The SCATA Open Standards Working Group met early in 2022 to discuss Martin Hurrell’s proposal to enlist the help of the HL7 Devices group to author a FHIR Implementation Guide for the intraoperative phase of anaesthesia, based on his domain analysis model. This will be a challenging piece of work for a number of reasons. Although the scope is limited to just the intraoperative phase, we agreed that beyond the common FHIR resources such as Patient and Practitioner, there will be a requirement to either extend or create new resources to express fully all the concepts in the domain.
Things With Plugs
Anaesthetists are familiar with point-of-care devices (PoCDs) to monitor the patient and to deliver drugs in the form of IV infusions. PoCDs have enjoyed a lot of attention from the standards community. The ISO/IEEE 11073 (2020) standard for device interoperability has its own FHIR implementation guide. Looking at this in more detail, it’s evident that PoCDs are mainly electro-mechanical. Put another way, they are things with plugs.
In the context of anaesthetic and surgical care, many specialised devices are not electro-mechanical. Needles, tubes and catheters are all devices in the sense that they are manufactured, have a specific purpose and require training and expertise to wield safely. How should we record and represent the many and varied properties of invasive devices such as needles and tubes in a care record?
Needles, tubes and catheters have many properties. Before looking at them in detail, it may be worth clarifying what we mean by invasive in this context.
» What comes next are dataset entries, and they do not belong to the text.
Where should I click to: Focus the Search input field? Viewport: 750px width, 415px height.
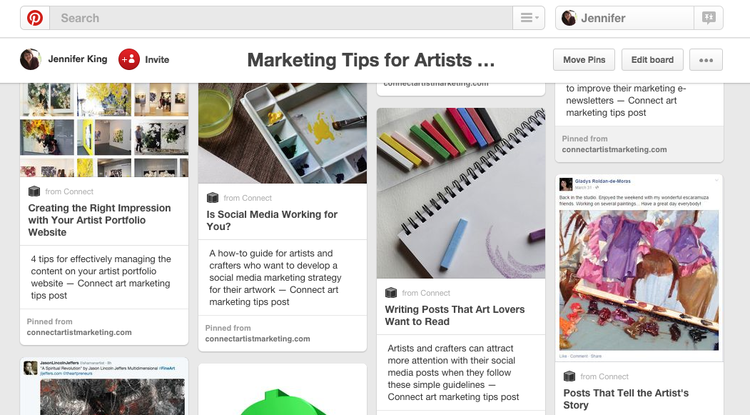281,18
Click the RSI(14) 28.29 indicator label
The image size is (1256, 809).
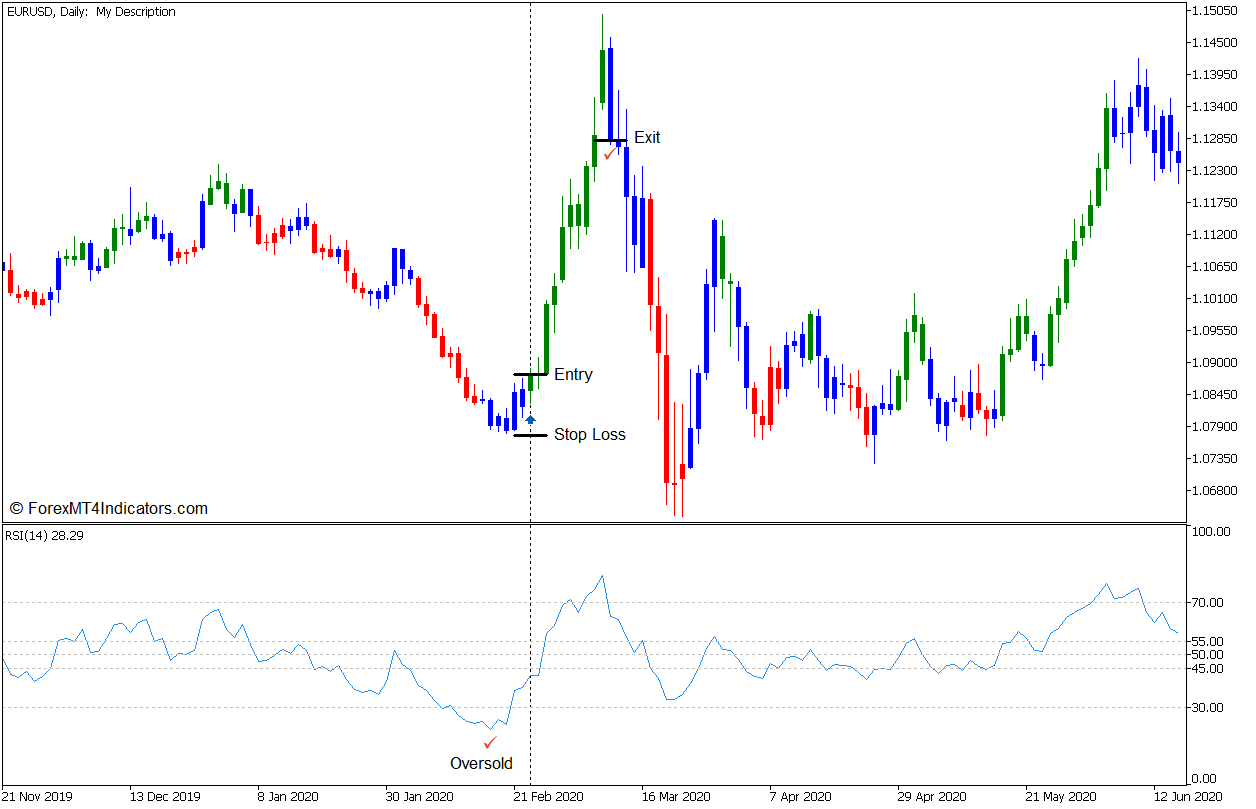coord(45,535)
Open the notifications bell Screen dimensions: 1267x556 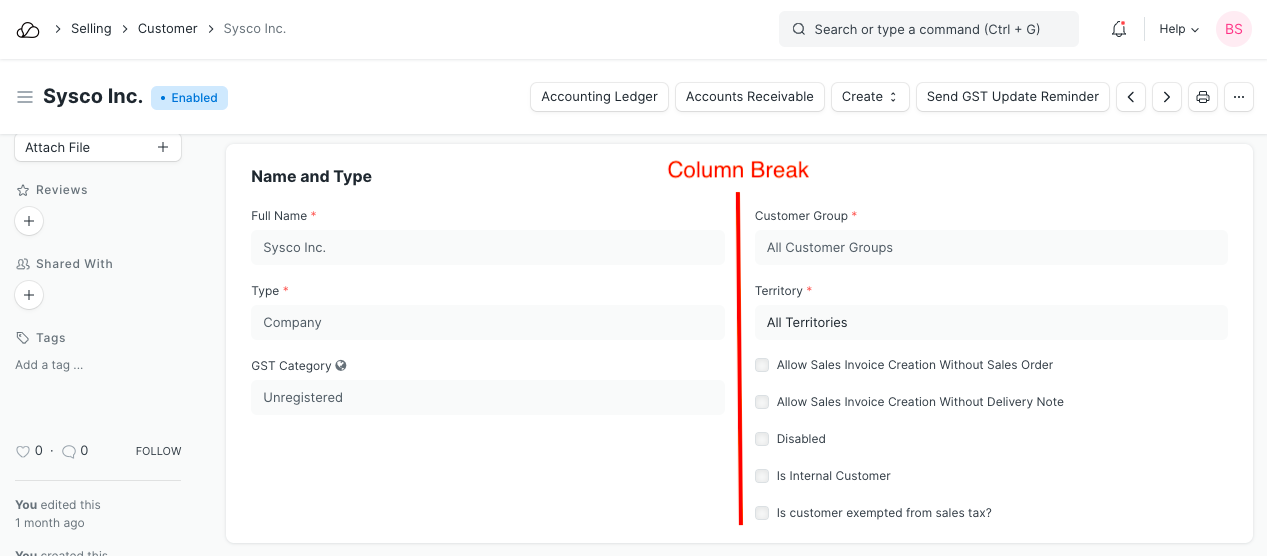(x=1119, y=29)
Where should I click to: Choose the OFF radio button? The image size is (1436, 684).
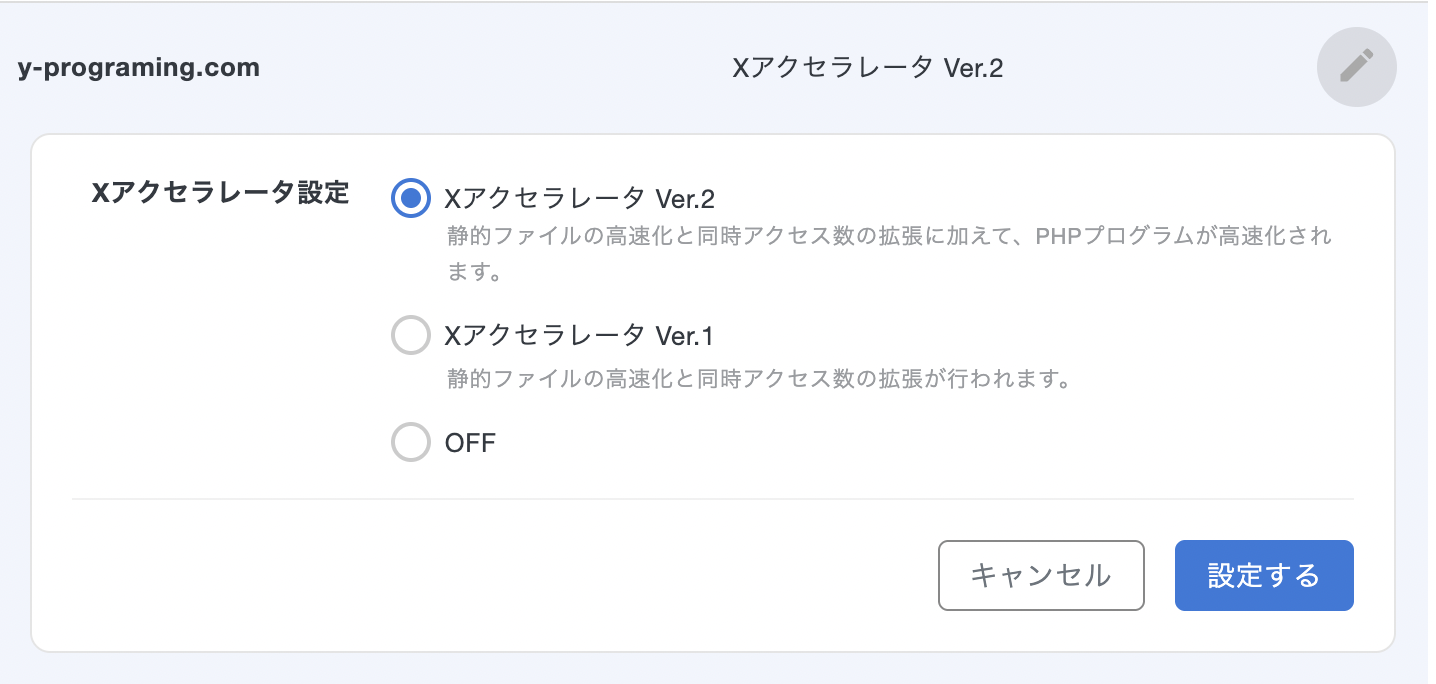(x=410, y=442)

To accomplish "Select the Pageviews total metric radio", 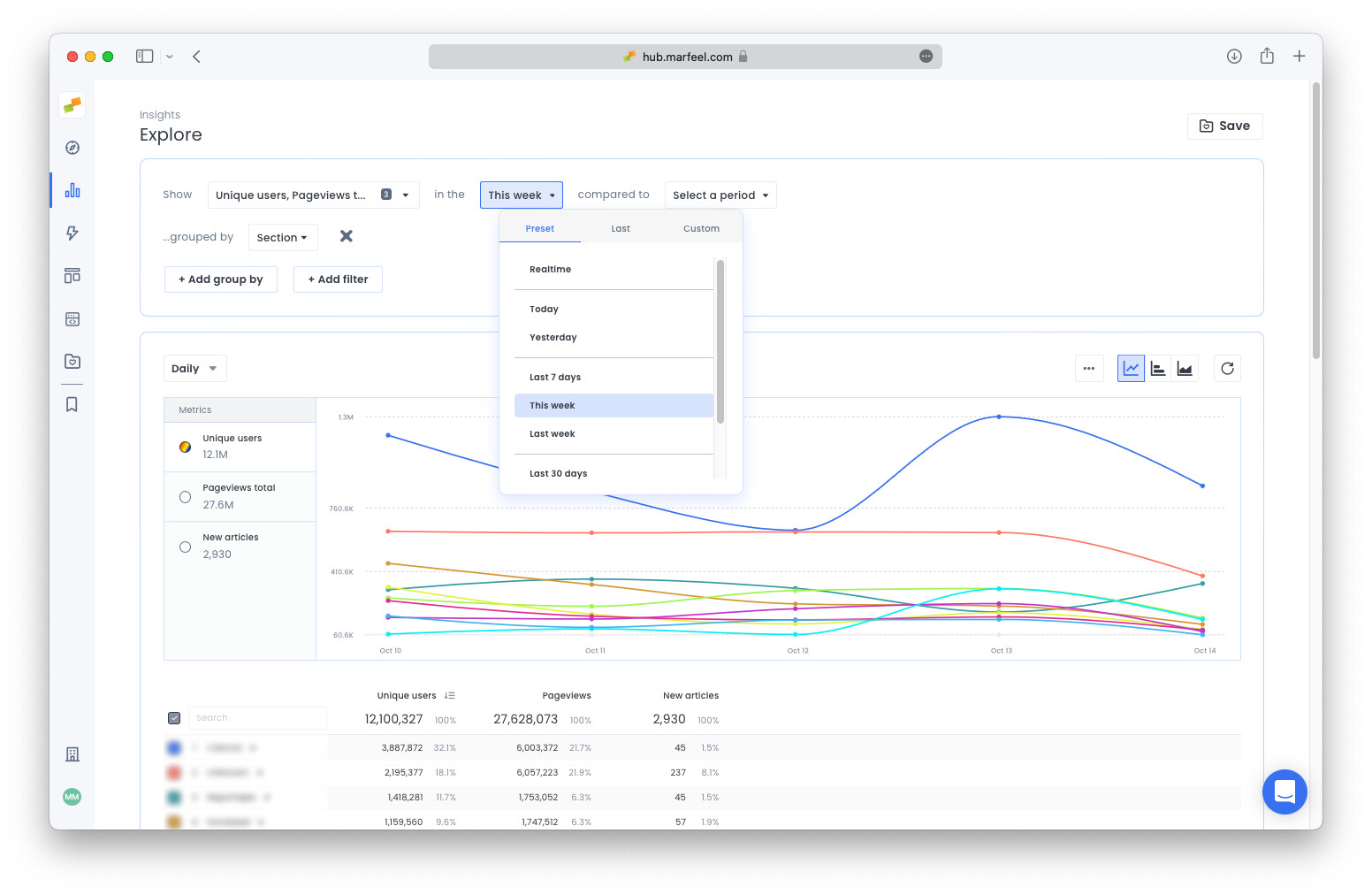I will [x=186, y=497].
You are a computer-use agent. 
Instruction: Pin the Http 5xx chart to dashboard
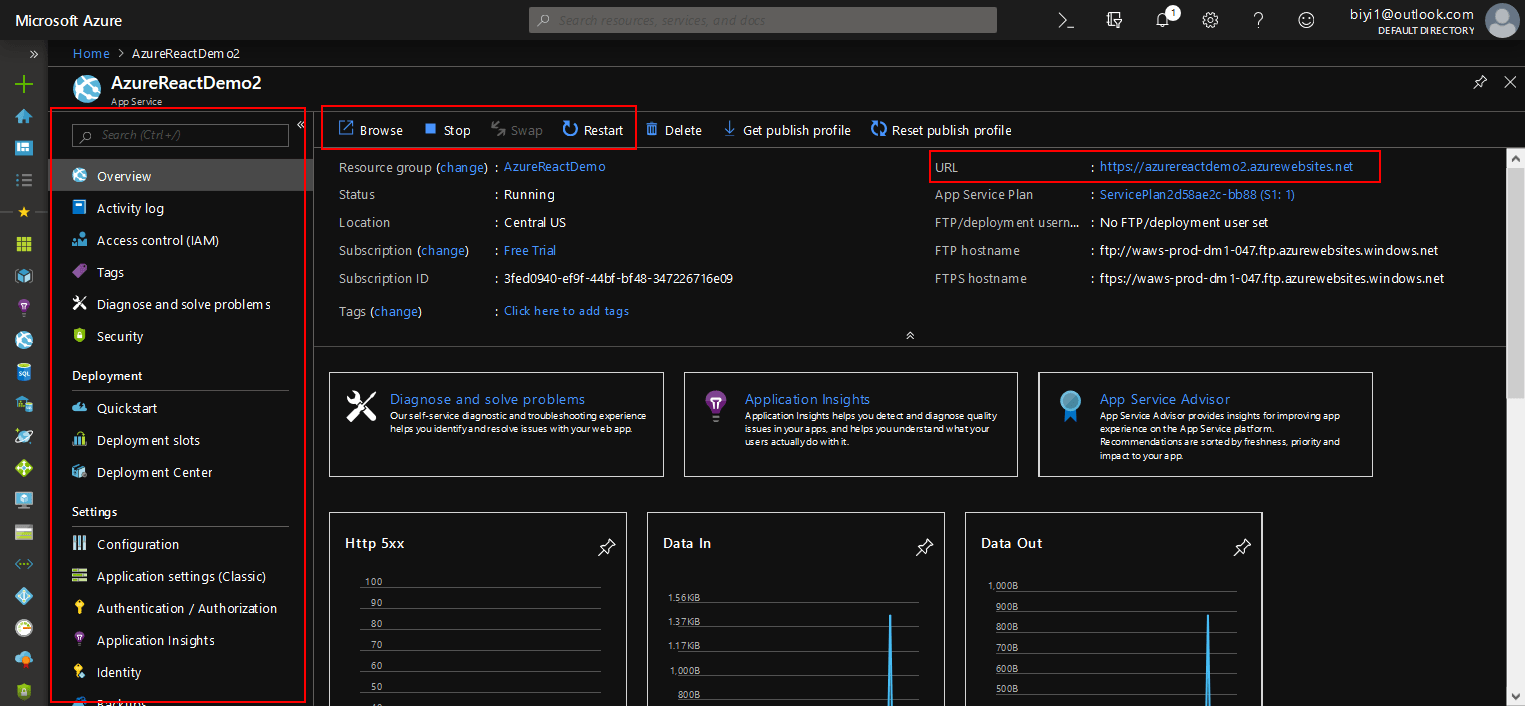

Our working definition of an invasive device is one that is inserted into a body structure via the skin or into an existing body cavity.
Immediately, we can see a problem with this definition. Leaving aside congenital sinuses and cavities, in addition to the mouth, nose, anus, urethra, vagina and external auditory meatus (ear canal) we must add the various -ostomies, the commonest in our domain being tracheostomy, and we mustn’t forget the eye, which is protected by conjunctiva rather than skin.
Perhaps more problematic is agreement on how far a device has to penetrate a body cavity or structure before it can be called invasive. We have a spectrum of invasiveness from ‘very invasive’ such as vascular and radiological procedures, to ‘minimally invasive’ and ‘hardly invasive at all’. It’s the latter that is most problematic. Nasal cannulae/prongs only enter the nostrils by a few millimetres, if at all and are classified as non-invasive. What about nasal cannulae for HFNOT? They enter the nasopharynx – does this mean they are non-invasive or minimally invasive? In our classification below, we’ve opted for non-invasive, but it’s far from black and white.
Physical or Functional
It’s helpful to think about invasiveness in terms of whether a device crosses physical or functional boundaries. A device that punctures the skin crosses at least one physical boundary, and possibly more on its journey toward the target. A device inserted into a space such as the oropharynx is crossing a functional boundary – the mouth. The mouth doesn’t normally play host to physical devices so anything placed there, even on a temporary basis, is crossing a functional boundary. When we reach the oropharynx, another functional barrier is crossed. Objects placed in the oropharynx normally elicit a gag reflex – a protective mechanism. Continuing on the invasive spectrum, tubes placed in the trachea cross the larynx which can be considered both a physical (vocal cords) barrier and a functional (avoidance of aspiration) barrier. In this scheme, nasal cannulae enter the nostrils but don’t cross any physical or functional barriers, whereas HFNOT cannulae pass through the nasopharynx and are therefore, by definition, more invasive than nasal cannulae.
Common Properties of Needles, Tubes and Catheters
Now that we have a working definition of invasive, let’s consider the types of invasive devices that could be used in a typical intraoperative care episode. At this stage, we’re constraining the list to needles, tubes and catheters. Typical examples might include:
- vascular cannulae (composite needle/cannula) and catheters
- regional and neuraxial block needles and catheters
- invasive airway devices
- urinary catheters
Before looking at their properties, we should clarify some terms.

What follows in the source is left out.